● TASK PROMPT
When you copy from the entries that follow, take only the lines from the one with "Tap verified badge inside the quoted tweet" down to the one with "You are a GUI", keeping both ends and dropping every picture.

--- PROVIDED ENTRIES ---

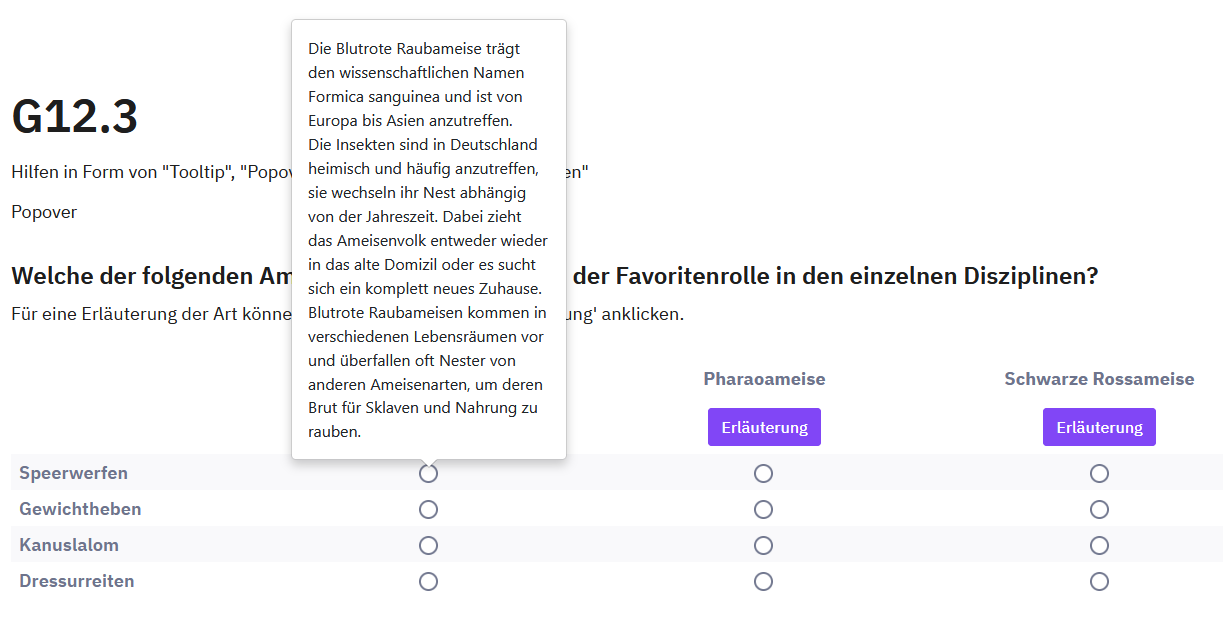
Task: Select Gewichtheben for Pharaoameise
Action: 764,509
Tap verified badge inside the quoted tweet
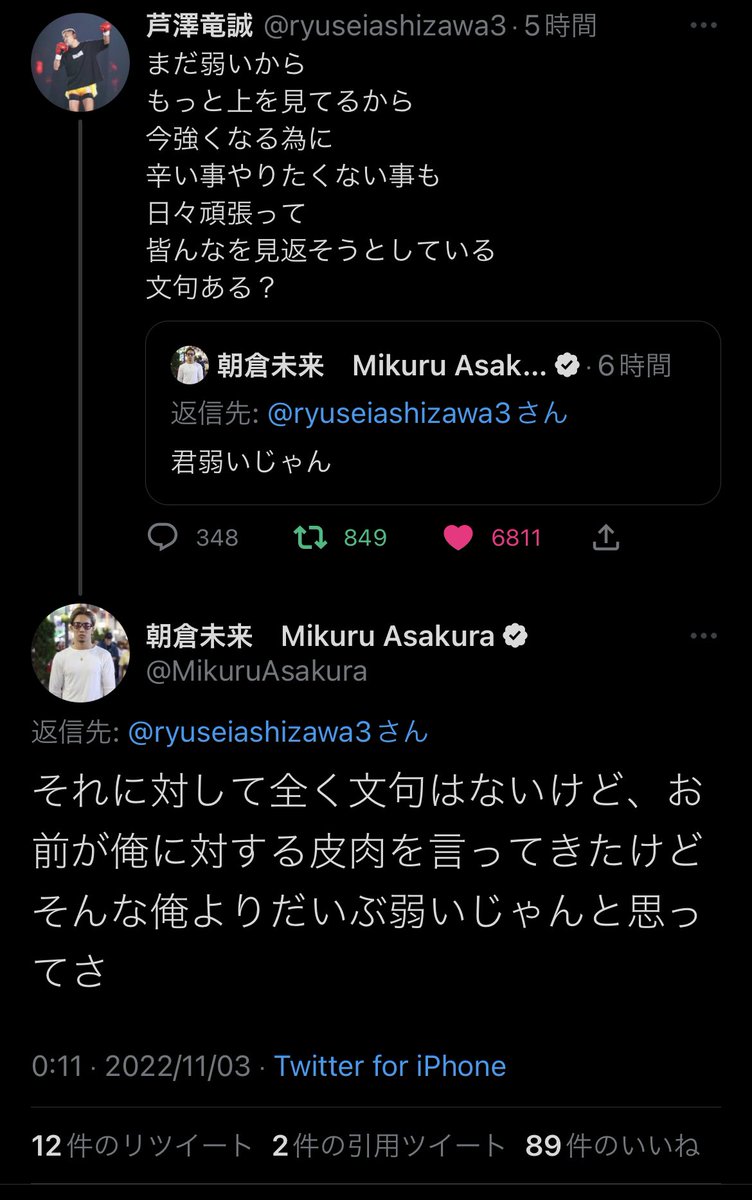The width and height of the screenshot is (752, 1200). pos(567,366)
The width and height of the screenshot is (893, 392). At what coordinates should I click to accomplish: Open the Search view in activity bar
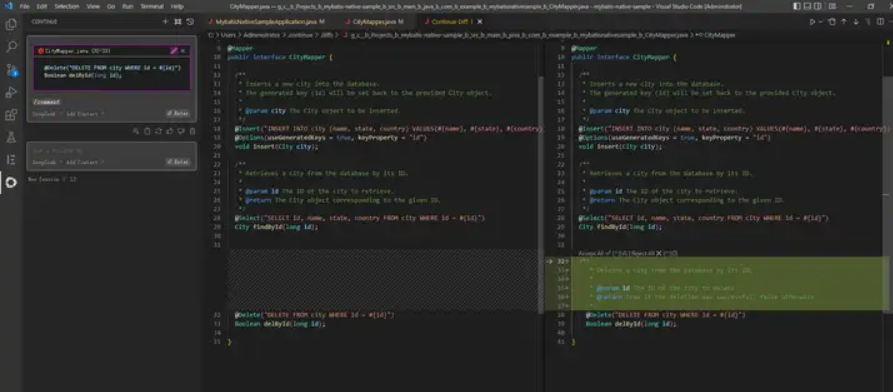coord(11,47)
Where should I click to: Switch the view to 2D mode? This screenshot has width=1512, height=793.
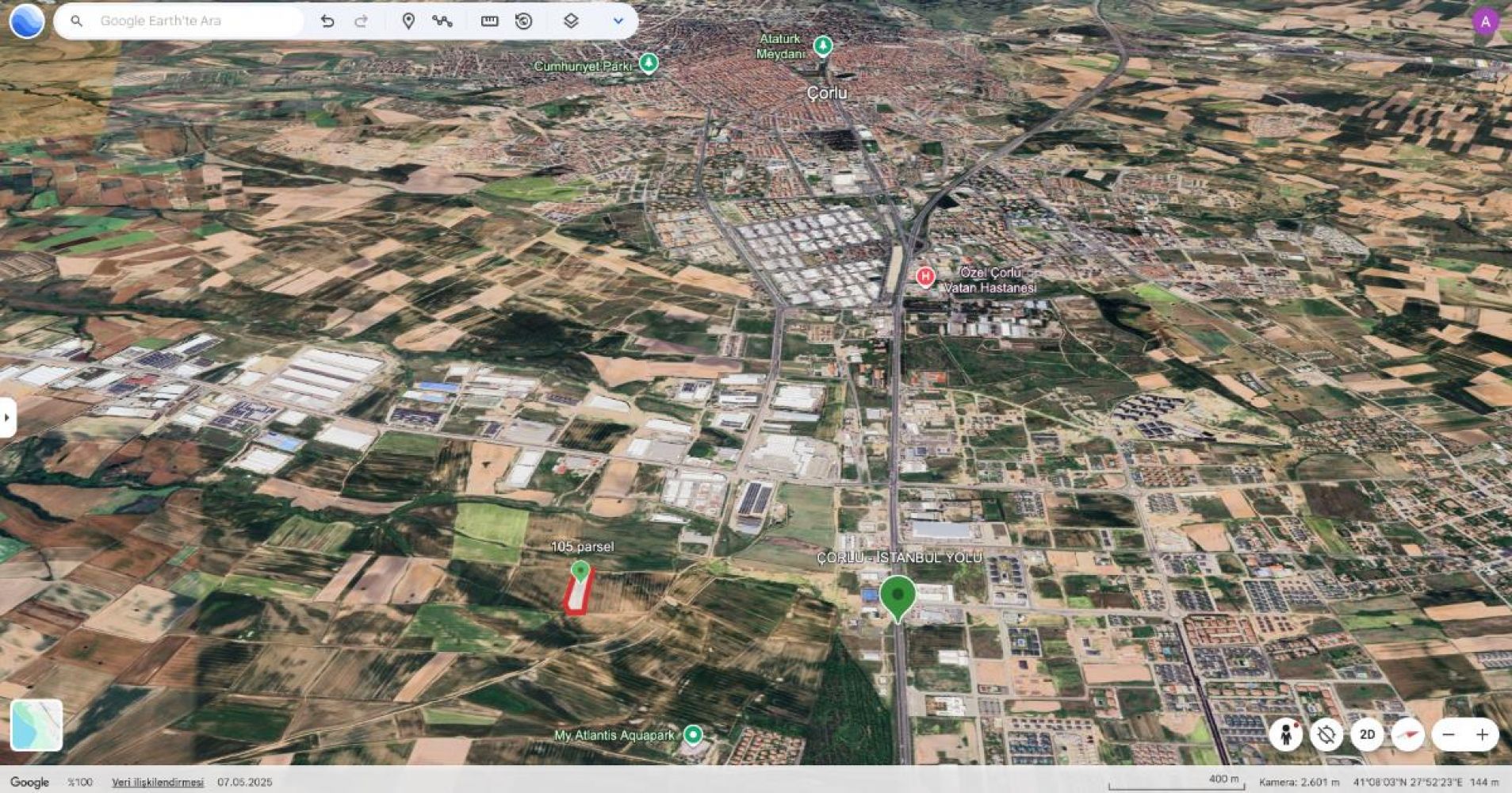pyautogui.click(x=1367, y=734)
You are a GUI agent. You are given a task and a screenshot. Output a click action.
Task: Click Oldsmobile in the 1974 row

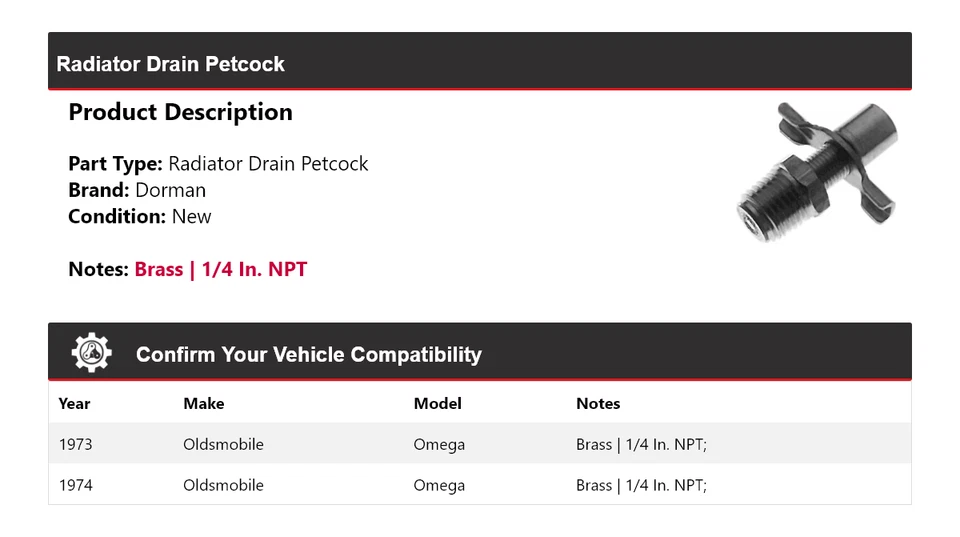tap(223, 485)
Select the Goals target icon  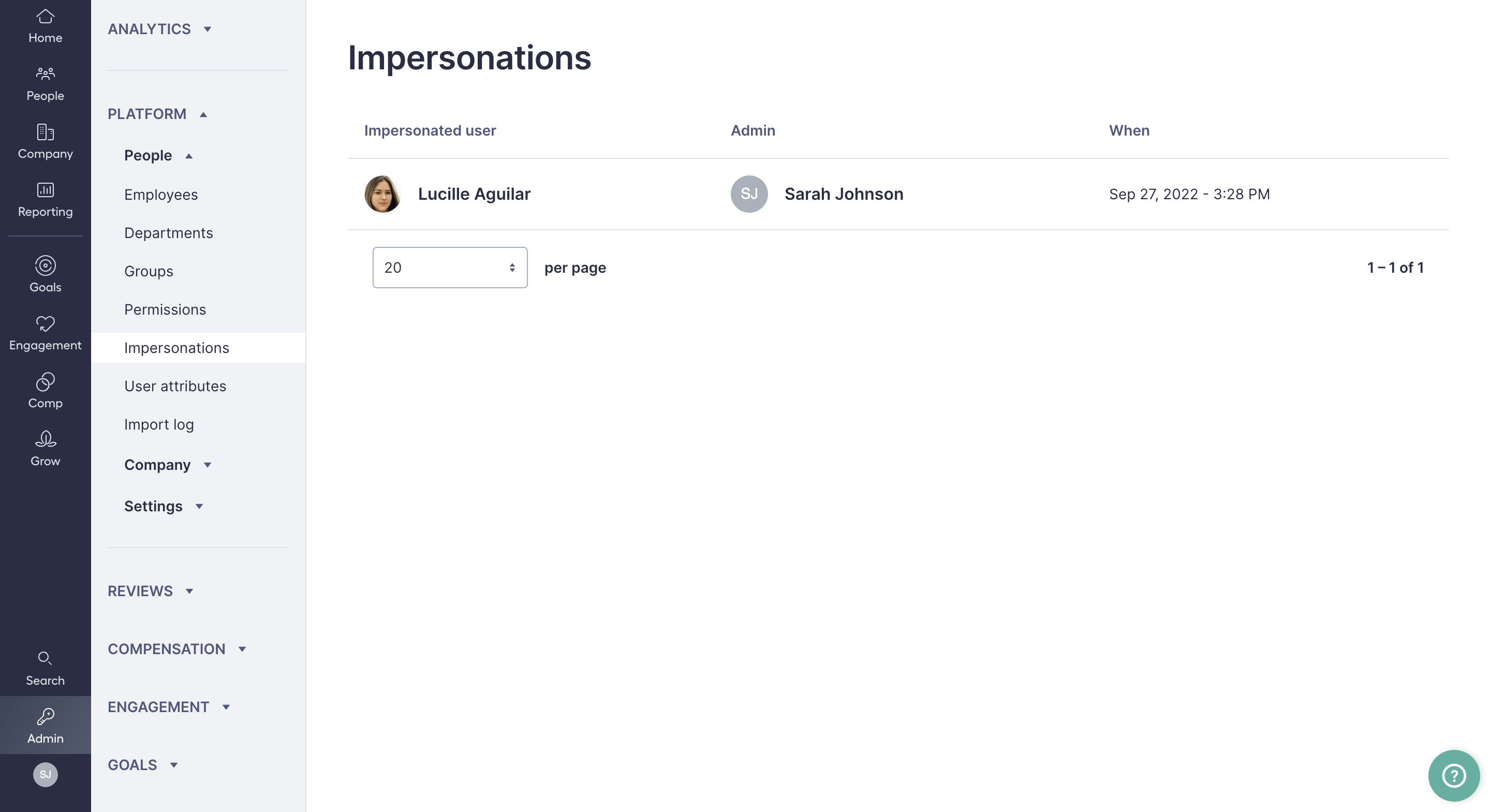coord(45,266)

---

● RESULT FOR THIS TASK
Tap verified badge inside the quoted tweet
The width and height of the screenshot is (752, 1200). pos(567,366)
The width and height of the screenshot is (893, 392). At what coordinates should I click to accomplish: Open the Search view in activity bar
coord(11,47)
Where should I click to: Switch the view to 2D mode? This screenshot has width=1512, height=793.
pyautogui.click(x=1367, y=734)
You are a GUI agent. You are given a task and a screenshot. Output a click action.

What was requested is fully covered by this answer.